> **THE TASK**
Range to output from the entries below: the line containing "The width and height of the screenshot is (476, 476)." through the line containing "The image size is (541, 392).". Set it down exactly, ends included, nothing else.

(Beginning of DATASET EXTRACT)

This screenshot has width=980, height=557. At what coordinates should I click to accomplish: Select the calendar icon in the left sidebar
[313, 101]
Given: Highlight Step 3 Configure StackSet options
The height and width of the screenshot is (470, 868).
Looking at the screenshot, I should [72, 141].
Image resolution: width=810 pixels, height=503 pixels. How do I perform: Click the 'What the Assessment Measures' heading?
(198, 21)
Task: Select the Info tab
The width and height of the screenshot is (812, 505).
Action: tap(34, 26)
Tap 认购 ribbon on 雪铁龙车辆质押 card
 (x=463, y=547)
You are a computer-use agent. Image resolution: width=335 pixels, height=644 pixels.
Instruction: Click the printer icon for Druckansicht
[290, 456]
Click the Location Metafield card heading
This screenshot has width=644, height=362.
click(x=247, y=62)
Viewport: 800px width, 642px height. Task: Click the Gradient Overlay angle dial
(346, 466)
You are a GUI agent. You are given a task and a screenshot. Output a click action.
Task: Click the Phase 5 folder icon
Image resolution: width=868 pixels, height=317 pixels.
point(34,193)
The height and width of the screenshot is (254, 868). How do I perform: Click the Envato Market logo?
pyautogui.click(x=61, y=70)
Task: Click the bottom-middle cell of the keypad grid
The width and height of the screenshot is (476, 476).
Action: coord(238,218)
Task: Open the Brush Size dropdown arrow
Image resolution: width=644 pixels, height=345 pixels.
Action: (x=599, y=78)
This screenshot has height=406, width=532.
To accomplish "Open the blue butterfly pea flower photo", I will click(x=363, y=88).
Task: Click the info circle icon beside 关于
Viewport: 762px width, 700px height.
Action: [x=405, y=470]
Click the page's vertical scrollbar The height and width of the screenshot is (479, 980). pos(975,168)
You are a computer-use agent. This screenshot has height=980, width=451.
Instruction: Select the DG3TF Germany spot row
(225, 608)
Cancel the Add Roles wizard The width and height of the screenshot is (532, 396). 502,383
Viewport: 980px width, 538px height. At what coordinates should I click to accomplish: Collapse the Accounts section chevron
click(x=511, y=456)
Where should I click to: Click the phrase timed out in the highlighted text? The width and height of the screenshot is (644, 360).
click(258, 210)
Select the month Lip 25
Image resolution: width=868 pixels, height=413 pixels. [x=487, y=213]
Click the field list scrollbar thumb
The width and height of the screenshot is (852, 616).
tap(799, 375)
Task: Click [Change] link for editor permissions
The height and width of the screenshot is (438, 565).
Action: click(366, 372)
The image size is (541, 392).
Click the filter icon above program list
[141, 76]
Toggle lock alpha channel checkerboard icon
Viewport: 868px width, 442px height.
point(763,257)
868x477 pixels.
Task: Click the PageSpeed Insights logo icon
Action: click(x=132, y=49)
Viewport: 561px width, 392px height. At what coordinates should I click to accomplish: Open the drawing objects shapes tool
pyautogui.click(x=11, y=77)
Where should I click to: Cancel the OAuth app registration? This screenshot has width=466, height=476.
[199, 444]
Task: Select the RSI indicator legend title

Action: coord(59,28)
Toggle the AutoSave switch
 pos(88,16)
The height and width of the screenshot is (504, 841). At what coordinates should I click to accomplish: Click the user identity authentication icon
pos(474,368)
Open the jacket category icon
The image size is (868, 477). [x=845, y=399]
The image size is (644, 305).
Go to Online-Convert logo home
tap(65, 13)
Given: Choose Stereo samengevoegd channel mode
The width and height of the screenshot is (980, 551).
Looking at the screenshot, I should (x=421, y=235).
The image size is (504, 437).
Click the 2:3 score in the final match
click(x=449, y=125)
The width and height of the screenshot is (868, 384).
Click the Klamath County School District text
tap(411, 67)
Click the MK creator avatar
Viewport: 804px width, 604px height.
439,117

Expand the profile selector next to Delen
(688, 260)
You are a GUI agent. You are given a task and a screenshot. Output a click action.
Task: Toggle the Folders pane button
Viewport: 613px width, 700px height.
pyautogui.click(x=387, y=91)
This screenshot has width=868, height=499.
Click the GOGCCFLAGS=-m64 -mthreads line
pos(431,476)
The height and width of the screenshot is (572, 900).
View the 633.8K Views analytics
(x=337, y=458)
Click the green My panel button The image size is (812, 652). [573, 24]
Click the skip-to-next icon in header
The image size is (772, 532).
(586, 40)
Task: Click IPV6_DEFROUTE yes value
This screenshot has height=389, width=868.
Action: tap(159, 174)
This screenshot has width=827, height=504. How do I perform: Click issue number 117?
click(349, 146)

(End of DATASET EXTRACT)

> **FINAL ANSWER**
The width and height of the screenshot is (476, 476).
Action: coord(238,218)
Task: Open the Brush Size dropdown arrow
Image resolution: width=644 pixels, height=345 pixels.
Action: (x=599, y=78)
This screenshot has height=406, width=532.
To accomplish "Open the blue butterfly pea flower photo", I will click(x=363, y=88).
Task: Click the info circle icon beside 关于
Viewport: 762px width, 700px height.
Action: [x=405, y=470]
Click the page's vertical scrollbar The height and width of the screenshot is (479, 980). pos(975,168)
You are a computer-use agent. This screenshot has height=980, width=451.
Instruction: Select the DG3TF Germany spot row
(225, 608)
Cancel the Add Roles wizard The width and height of the screenshot is (532, 396). 502,383
Viewport: 980px width, 538px height. At what coordinates should I click to accomplish: Collapse the Accounts section chevron
click(x=511, y=456)
Where should I click to: Click the phrase timed out in the highlighted text? The width and height of the screenshot is (644, 360).
click(258, 210)
Select the month Lip 25
Image resolution: width=868 pixels, height=413 pixels. [x=487, y=213]
Click the field list scrollbar thumb
The width and height of the screenshot is (852, 616).
tap(799, 375)
Task: Click [Change] link for editor permissions
The height and width of the screenshot is (438, 565).
Action: click(366, 372)
The image size is (541, 392).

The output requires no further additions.